Sometimes functions are not mathematical functions. Sometimes you have more than one kind of input or output. For instance, most methods dealing with the network have a different kind of output when there’s no internet connection, or something breaks on the server.
This is why most methods with some sort of completion handler must have tests that verify both a successful path (the “happy path”), and the not-so-happy path, to see if they handle this correctly.
Unit tests are, by definition, isolated. The only reason a unit test should fail is if something changes inside the actual class you are testing. Nothing outside of the class should be able to break the test. This is what makes unit tests useful, because you know when a test fails where the problem is. (Although you might not know what the problem is.)
In the case of simple mathematical tests, this isn’t a problem, because each function, being a pure function, is completely isolated from anything else in your code.
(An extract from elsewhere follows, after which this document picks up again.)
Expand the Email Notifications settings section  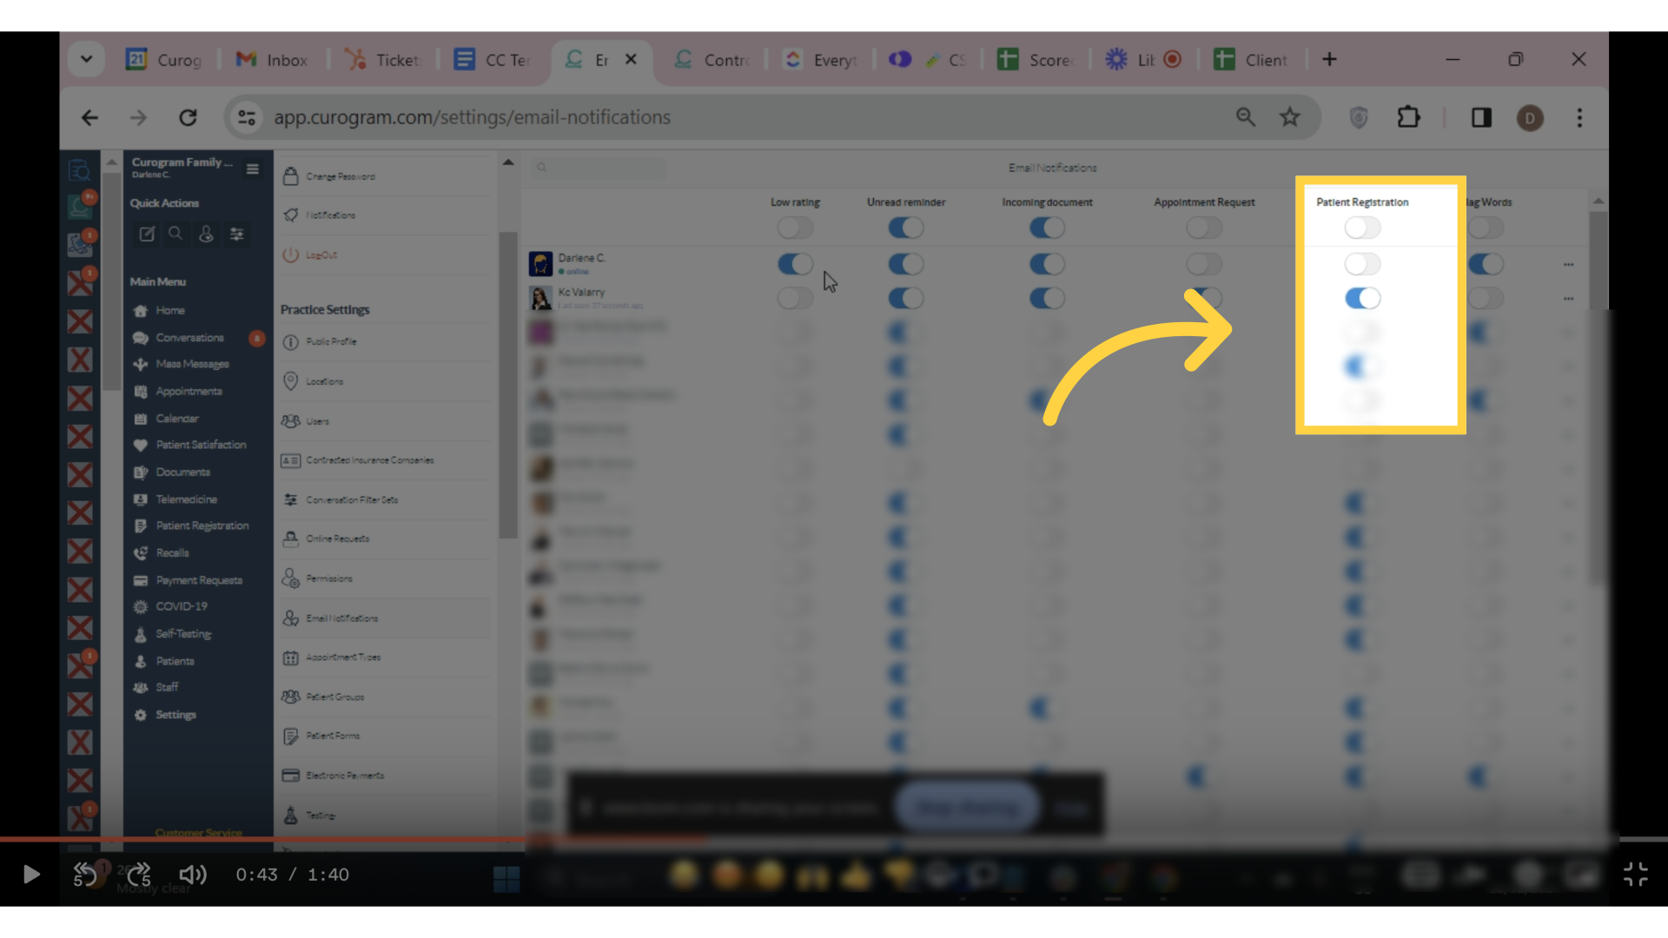click(x=342, y=618)
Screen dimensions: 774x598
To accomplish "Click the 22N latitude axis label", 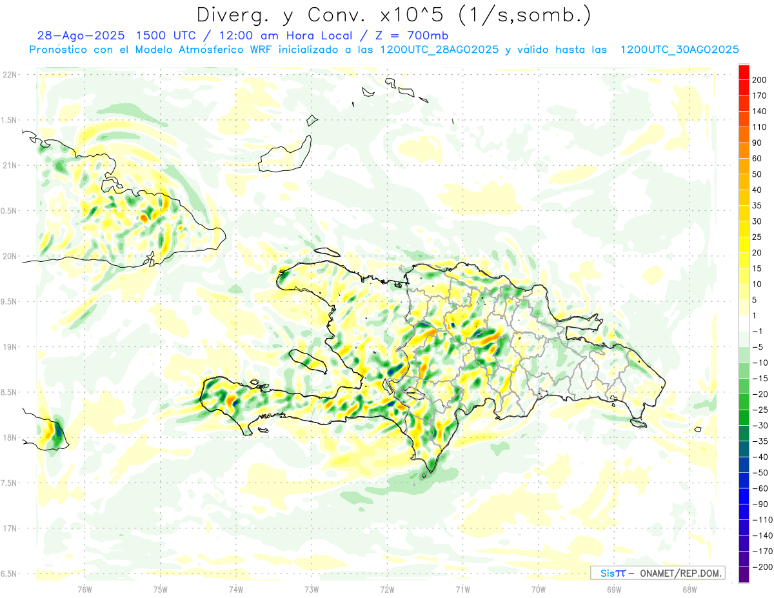I will [x=10, y=75].
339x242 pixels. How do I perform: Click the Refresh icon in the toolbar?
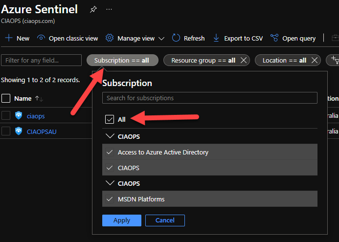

Functions with side-effects, however, are not that easy. If the side effects are limited to the same class, your life is still fairly simple — you need to set up the class in the beginning, run the code you are testing, and see if the class is changed in a way you expect.
If that method is calling a different class, we use mocks. Mocks are substitutes for your classes dependencies, that you provide in your tests and can observe. Mocks are essentially the output, and sometimes the input of the class you are testing in that case. All you need to do is provide your mocks to the class, and see if the correct mock methods are called, or something is altered in the mock.
Let’s say you have some boolean property in your class. Naturally, you’ll have to test if the class responds correctly to true and false state of that property. When you add another one, there are four possible combinations of those properties. Add another one and suddenly there’s eight different states your class can be in!
State is your enemy when programming, whether or not you’re writing tests. Make sure to keep it in check and only depend on state that you absolutely have to.
We ship great code we are proud of, and we test as much as possible, but there are other considerations. Sometimes you’re better off learning something new than writing a test for a one-line method.
On the other hand, Xcode registers every line of code that is called during tests as ‘covered’. A line of code may be called without being tested, and some lines of code must be called more than once. When testing, make sure to take all possible considerations into account. Test all paths trough your method, test if it works with no data, or lots of data, or unexpected data.
Coverage can only tell you which parts of your code aren’t covered. You cant trust it to tell you which parts are.
In some cases, future programmers (including you), might use a class in a way you don’t intend to. Make sure you test those cases, and make sure your class responds to those correctly.
If you have multiple delegate methods, make sure your class calls the correct one. Or make sure the delegate method gets called the correct amount of times. Also, make sure your classes don’t propagate wrong data, like a login call with an empty password. Sometimes it’s useful to verify something is not happening.
This a general overview of unit testing and how we do it on a more abstract basis. In Part 2, I’ll talk more about how we design our iOS code in a way that allows unit tests.